**WHAT THIS TASK INVOLVES:** Each record should be output exactly, with every character kept.
==========
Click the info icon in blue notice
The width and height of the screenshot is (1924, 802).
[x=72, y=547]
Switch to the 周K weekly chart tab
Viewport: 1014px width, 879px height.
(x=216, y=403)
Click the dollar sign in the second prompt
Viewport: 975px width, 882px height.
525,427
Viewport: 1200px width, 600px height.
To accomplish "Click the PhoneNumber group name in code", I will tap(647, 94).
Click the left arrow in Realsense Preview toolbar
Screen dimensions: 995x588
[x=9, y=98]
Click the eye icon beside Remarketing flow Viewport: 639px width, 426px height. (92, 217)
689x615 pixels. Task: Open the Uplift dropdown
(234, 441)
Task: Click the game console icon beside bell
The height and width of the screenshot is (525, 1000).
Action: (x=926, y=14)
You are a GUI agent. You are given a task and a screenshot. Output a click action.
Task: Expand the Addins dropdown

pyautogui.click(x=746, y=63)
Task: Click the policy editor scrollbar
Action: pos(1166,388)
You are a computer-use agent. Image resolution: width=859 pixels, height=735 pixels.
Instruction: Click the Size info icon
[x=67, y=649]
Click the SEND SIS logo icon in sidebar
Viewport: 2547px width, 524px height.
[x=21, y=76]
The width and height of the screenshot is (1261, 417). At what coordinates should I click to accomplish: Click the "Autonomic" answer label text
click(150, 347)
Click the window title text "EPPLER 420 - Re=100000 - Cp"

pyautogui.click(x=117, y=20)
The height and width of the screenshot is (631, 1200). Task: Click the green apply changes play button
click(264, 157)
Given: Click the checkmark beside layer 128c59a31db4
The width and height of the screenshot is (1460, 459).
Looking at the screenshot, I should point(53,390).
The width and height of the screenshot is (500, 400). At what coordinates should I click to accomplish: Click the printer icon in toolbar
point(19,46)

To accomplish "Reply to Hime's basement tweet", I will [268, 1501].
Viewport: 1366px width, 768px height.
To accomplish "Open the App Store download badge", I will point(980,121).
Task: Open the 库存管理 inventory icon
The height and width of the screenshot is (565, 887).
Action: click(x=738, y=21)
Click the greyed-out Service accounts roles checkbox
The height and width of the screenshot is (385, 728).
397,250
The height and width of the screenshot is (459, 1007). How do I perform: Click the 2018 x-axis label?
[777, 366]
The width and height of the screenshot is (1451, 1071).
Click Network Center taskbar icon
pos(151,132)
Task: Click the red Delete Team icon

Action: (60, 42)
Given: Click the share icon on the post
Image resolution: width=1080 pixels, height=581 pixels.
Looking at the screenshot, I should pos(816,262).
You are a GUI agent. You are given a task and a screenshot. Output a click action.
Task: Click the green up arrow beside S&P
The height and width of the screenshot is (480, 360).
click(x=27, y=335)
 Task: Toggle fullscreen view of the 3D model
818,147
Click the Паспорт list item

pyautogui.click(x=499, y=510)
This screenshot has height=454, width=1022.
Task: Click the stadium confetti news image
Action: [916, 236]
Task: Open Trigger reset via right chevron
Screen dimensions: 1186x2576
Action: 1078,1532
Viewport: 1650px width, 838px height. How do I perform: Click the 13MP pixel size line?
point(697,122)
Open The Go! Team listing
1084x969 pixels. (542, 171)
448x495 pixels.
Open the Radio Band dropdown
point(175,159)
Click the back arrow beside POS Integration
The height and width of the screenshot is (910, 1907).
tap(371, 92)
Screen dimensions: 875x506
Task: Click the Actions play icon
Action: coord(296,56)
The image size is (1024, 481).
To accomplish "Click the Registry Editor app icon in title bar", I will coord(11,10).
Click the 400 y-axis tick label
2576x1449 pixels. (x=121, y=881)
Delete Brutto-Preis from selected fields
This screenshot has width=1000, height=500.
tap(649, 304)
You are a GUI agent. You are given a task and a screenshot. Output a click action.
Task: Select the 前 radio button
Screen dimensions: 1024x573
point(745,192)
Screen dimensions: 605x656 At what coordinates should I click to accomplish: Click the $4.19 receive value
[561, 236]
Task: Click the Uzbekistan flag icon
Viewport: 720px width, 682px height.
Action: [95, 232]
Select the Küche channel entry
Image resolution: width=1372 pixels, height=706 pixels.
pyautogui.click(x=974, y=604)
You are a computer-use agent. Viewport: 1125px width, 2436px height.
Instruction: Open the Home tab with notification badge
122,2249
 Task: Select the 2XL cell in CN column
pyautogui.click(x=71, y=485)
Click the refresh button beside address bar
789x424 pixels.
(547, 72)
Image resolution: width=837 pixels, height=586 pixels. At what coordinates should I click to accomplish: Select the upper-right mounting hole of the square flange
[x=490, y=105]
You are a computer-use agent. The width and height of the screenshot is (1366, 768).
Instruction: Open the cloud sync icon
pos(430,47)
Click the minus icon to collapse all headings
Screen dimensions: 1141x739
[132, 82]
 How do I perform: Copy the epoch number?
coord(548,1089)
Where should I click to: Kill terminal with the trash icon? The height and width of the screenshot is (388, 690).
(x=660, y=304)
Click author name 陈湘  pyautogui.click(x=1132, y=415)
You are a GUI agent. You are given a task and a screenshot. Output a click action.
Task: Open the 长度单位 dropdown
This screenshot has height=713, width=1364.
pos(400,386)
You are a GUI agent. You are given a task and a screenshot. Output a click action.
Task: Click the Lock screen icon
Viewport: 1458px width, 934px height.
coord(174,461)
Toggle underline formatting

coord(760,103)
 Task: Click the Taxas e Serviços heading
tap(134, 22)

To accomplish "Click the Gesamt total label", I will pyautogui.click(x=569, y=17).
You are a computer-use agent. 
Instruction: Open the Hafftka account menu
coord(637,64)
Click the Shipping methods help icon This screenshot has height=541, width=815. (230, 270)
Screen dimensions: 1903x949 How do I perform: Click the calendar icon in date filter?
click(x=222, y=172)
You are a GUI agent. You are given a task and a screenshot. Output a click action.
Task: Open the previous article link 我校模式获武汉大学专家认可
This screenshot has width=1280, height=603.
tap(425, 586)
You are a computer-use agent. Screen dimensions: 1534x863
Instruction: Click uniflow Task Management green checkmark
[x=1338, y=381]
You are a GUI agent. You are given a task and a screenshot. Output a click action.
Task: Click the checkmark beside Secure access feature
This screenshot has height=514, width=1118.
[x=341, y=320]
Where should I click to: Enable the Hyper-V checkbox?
==========
**ANSWER TO THE EXERCISE:**
Click the info icon in blue notice
The width and height of the screenshot is (1924, 802).
[x=72, y=547]
Switch to the 周K weekly chart tab
Viewport: 1014px width, 879px height.
(x=216, y=403)
Click the dollar sign in the second prompt
Viewport: 975px width, 882px height.
525,427
Viewport: 1200px width, 600px height.
To accomplish "Click the PhoneNumber group name in code", I will tap(647, 94).
Click the left arrow in Realsense Preview toolbar
Screen dimensions: 995x588
[x=9, y=98]
Click the eye icon beside Remarketing flow Viewport: 639px width, 426px height. (92, 217)
689x615 pixels. Task: Open the Uplift dropdown
(234, 441)
Task: Click the game console icon beside bell
The height and width of the screenshot is (525, 1000).
Action: (x=926, y=14)
You are a GUI agent. You are given a task and a screenshot. Output a click action.
Task: Expand the Addins dropdown

pyautogui.click(x=746, y=63)
Task: Click the policy editor scrollbar
Action: pos(1166,388)
You are a computer-use agent. Image resolution: width=859 pixels, height=735 pixels.
Instruction: Click the Size info icon
[x=67, y=649]
Click the SEND SIS logo icon in sidebar
Viewport: 2547px width, 524px height.
[x=21, y=76]
The width and height of the screenshot is (1261, 417). At what coordinates should I click to accomplish: Click the "Autonomic" answer label text
click(150, 347)
Click the window title text "EPPLER 420 - Re=100000 - Cp"

pyautogui.click(x=117, y=20)
The height and width of the screenshot is (631, 1200). Task: Click the green apply changes play button
click(264, 157)
Given: Click the checkmark beside layer 128c59a31db4
The width and height of the screenshot is (1460, 459).
Looking at the screenshot, I should point(53,390).
The width and height of the screenshot is (500, 400). At what coordinates should I click to accomplish: Click the printer icon in toolbar
point(19,46)

To accomplish "Reply to Hime's basement tweet", I will [268, 1501].
Viewport: 1366px width, 768px height.
To accomplish "Open the App Store download badge", I will point(980,121).
Task: Open the 库存管理 inventory icon
The height and width of the screenshot is (565, 887).
Action: click(x=738, y=21)
Click the greyed-out Service accounts roles checkbox
The height and width of the screenshot is (385, 728).
397,250
The height and width of the screenshot is (459, 1007). How do I perform: Click the 2018 x-axis label?
[777, 366]
The width and height of the screenshot is (1451, 1071).
Click Network Center taskbar icon
pos(151,132)
Task: Click the red Delete Team icon

Action: (60, 42)
Given: Click the share icon on the post
Image resolution: width=1080 pixels, height=581 pixels.
Looking at the screenshot, I should pos(816,262).
You are a GUI agent. You are given a task and a screenshot. Output a click action.
Task: Click the green up arrow beside S&P
The height and width of the screenshot is (480, 360).
click(x=27, y=335)
 Task: Toggle fullscreen view of the 3D model
818,147
Click the Паспорт list item

pyautogui.click(x=499, y=510)
This screenshot has height=454, width=1022.
Task: Click the stadium confetti news image
Action: [916, 236]
Task: Open Trigger reset via right chevron
Screen dimensions: 1186x2576
Action: 1078,1532
Viewport: 1650px width, 838px height. How do I perform: Click the 13MP pixel size line?
point(697,122)
Open The Go! Team listing
1084x969 pixels. (542, 171)
448x495 pixels.
Open the Radio Band dropdown
point(175,159)
Click the back arrow beside POS Integration
The height and width of the screenshot is (910, 1907).
tap(371, 92)
Screen dimensions: 875x506
Task: Click the Actions play icon
Action: coord(296,56)
The image size is (1024, 481).
To accomplish "Click the Registry Editor app icon in title bar", I will coord(11,10).
Click the 400 y-axis tick label
2576x1449 pixels. (x=121, y=881)
Delete Brutto-Preis from selected fields
This screenshot has width=1000, height=500.
tap(649, 304)
You are a GUI agent. You are given a task and a screenshot. Output a click action.
Task: Select the 前 radio button
Screen dimensions: 1024x573
point(745,192)
Screen dimensions: 605x656 At what coordinates should I click to accomplish: Click the $4.19 receive value
[561, 236]
Task: Click the Uzbekistan flag icon
Viewport: 720px width, 682px height.
Action: [95, 232]
Select the Küche channel entry
Image resolution: width=1372 pixels, height=706 pixels.
pyautogui.click(x=974, y=604)
You are a computer-use agent. Viewport: 1125px width, 2436px height.
Instruction: Open the Home tab with notification badge
122,2249
 Task: Select the 2XL cell in CN column
pyautogui.click(x=71, y=485)
Click the refresh button beside address bar
789x424 pixels.
(547, 72)
Image resolution: width=837 pixels, height=586 pixels. At what coordinates should I click to accomplish: Select the upper-right mounting hole of the square flange
[x=490, y=105]
You are a computer-use agent. The width and height of the screenshot is (1366, 768).
Instruction: Open the cloud sync icon
pos(430,47)
Click the minus icon to collapse all headings
Screen dimensions: 1141x739
[132, 82]
 How do I perform: Copy the epoch number?
coord(548,1089)
Where should I click to: Kill terminal with the trash icon? The height and width of the screenshot is (388, 690).
(x=660, y=304)
Click author name 陈湘  pyautogui.click(x=1132, y=415)
You are a GUI agent. You are given a task and a screenshot. Output a click action.
Task: Open the 长度单位 dropdown
This screenshot has height=713, width=1364.
pos(400,386)
You are a GUI agent. You are given a task and a screenshot. Output a click action.
Task: Click the Lock screen icon
Viewport: 1458px width, 934px height.
coord(174,461)
Toggle underline formatting

coord(760,103)
 Task: Click the Taxas e Serviços heading
tap(134, 22)

To accomplish "Click the Gesamt total label", I will pyautogui.click(x=569, y=17).
You are a computer-use agent. 
Instruction: Open the Hafftka account menu
coord(637,64)
Click the Shipping methods help icon This screenshot has height=541, width=815. (230, 270)
Screen dimensions: 1903x949 How do I perform: Click the calendar icon in date filter?
click(x=222, y=172)
You are a GUI agent. You are given a task and a screenshot. Output a click action.
Task: Open the previous article link 我校模式获武汉大学专家认可
This screenshot has width=1280, height=603.
tap(425, 586)
You are a computer-use agent. Screen dimensions: 1534x863
Instruction: Click uniflow Task Management green checkmark
[x=1338, y=381]
You are a GUI agent. You are given a task and a screenshot. Output a click action.
Task: Click the checkmark beside Secure access feature
This screenshot has height=514, width=1118.
[x=341, y=320]
Where should I click to: Enable the Hyper-V checkbox?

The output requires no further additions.